[Start of Attachment]

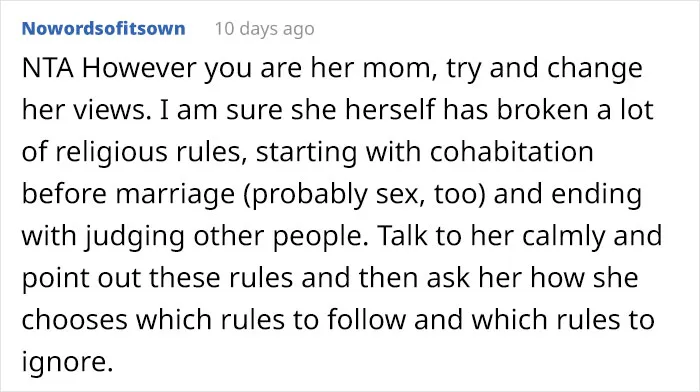This screenshot has height=392, width=700.
Task: Click the word "point" in the sixth line
Action: [55, 279]
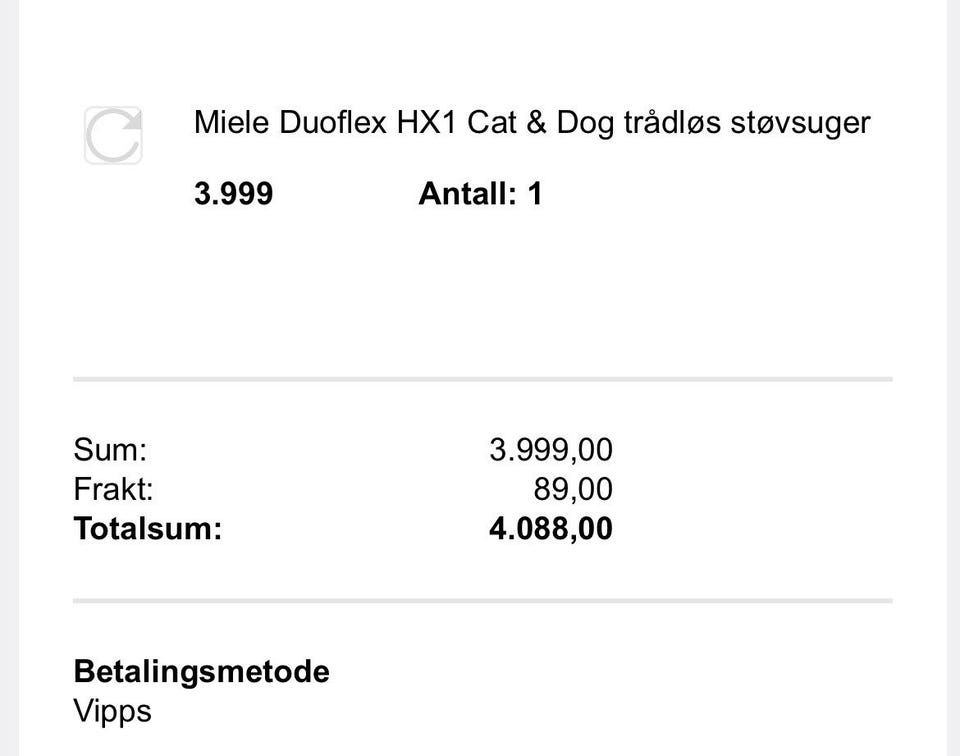960x756 pixels.
Task: Click the "Vipps" payment method text
Action: click(112, 712)
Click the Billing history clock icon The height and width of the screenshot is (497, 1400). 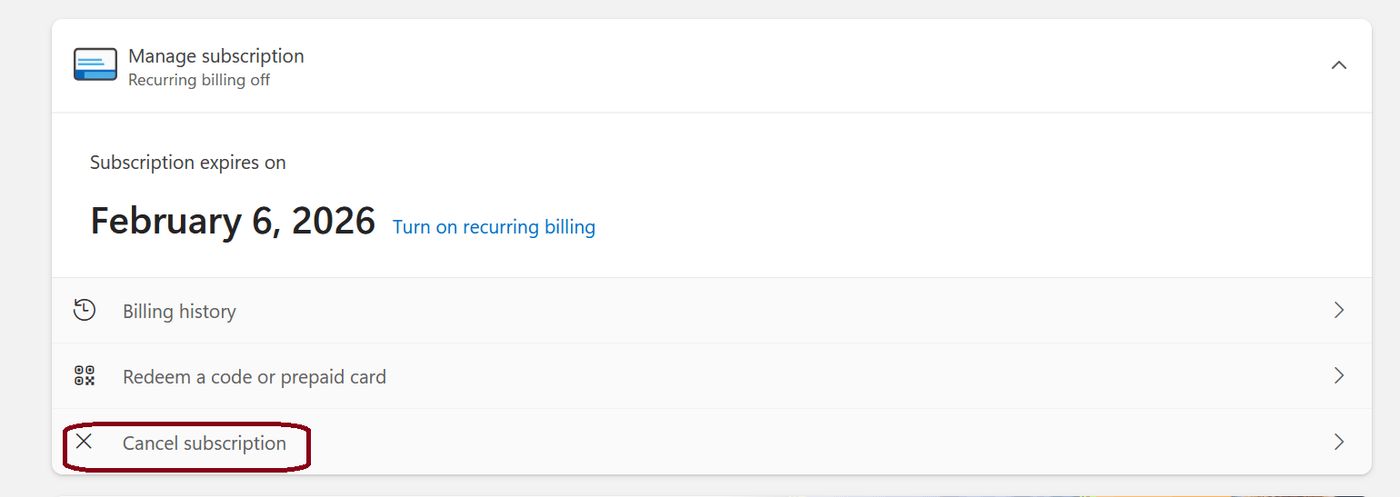85,311
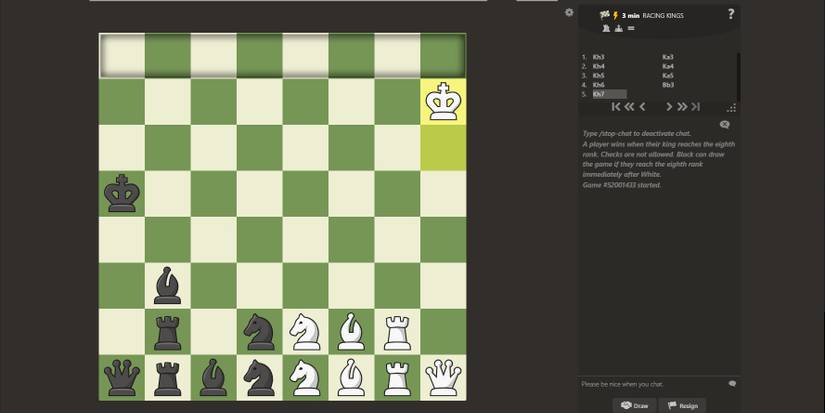This screenshot has height=413, width=825.
Task: Jump to first move in move list
Action: [x=617, y=107]
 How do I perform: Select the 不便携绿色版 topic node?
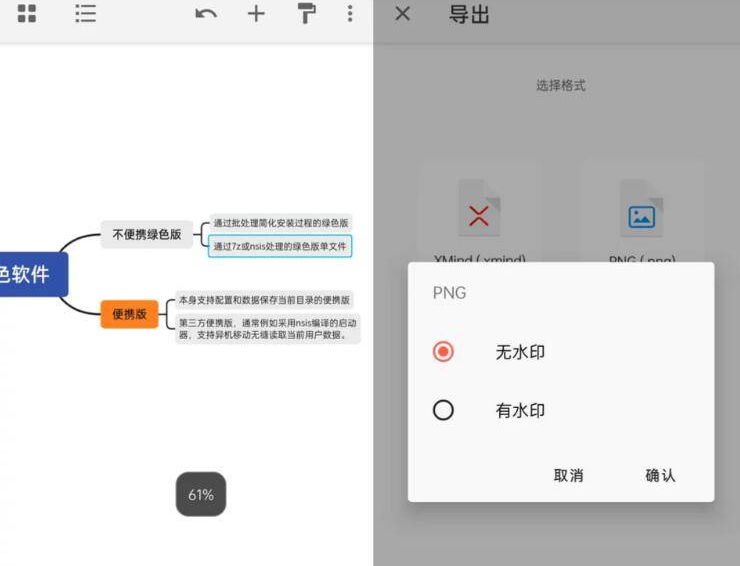pos(147,234)
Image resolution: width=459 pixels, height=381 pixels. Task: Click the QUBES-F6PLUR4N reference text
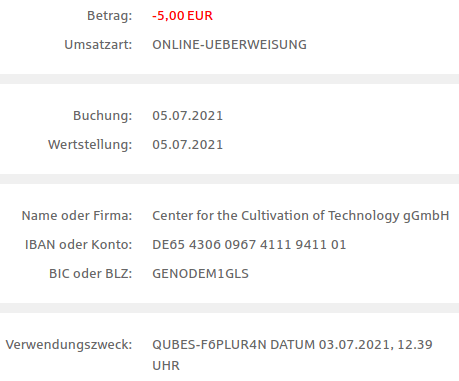(209, 345)
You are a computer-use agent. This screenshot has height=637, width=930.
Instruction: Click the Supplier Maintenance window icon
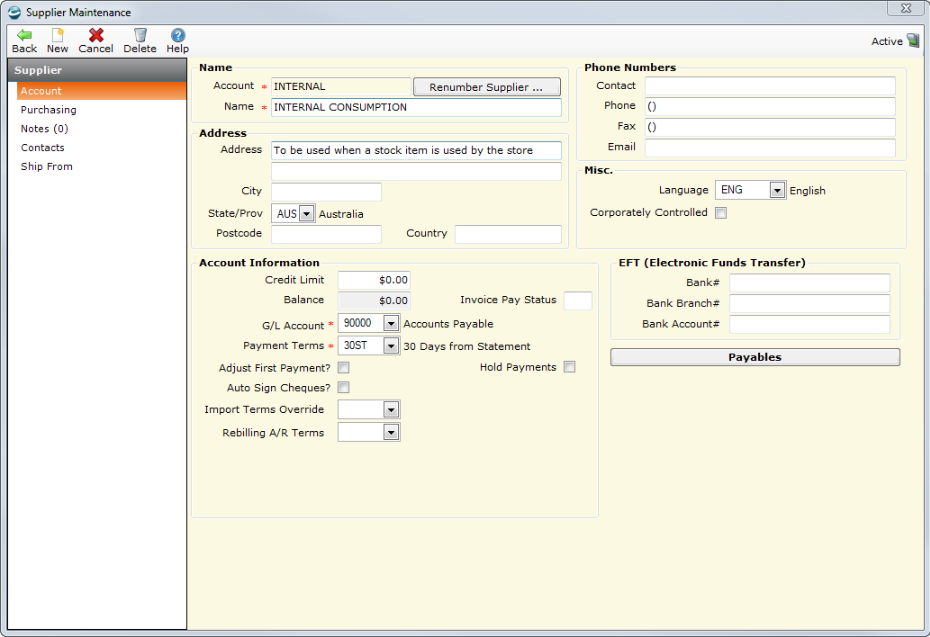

[End of Attachment]

=== WORK TO COMPLETE ===
Print, please, exactly the lines from the one holding "How do I perform: Select" through the final line of the data, both included, while leaving out each picture.

=== TASK ANSWER ===
 How do I perform: Select the 不便携绿色版 topic node?
pos(147,234)
Image resolution: width=459 pixels, height=381 pixels. Task: Click the QUBES-F6PLUR4N reference text
(209, 345)
You are a computer-use agent. This screenshot has height=637, width=930.
Instruction: Click the Supplier Maintenance window icon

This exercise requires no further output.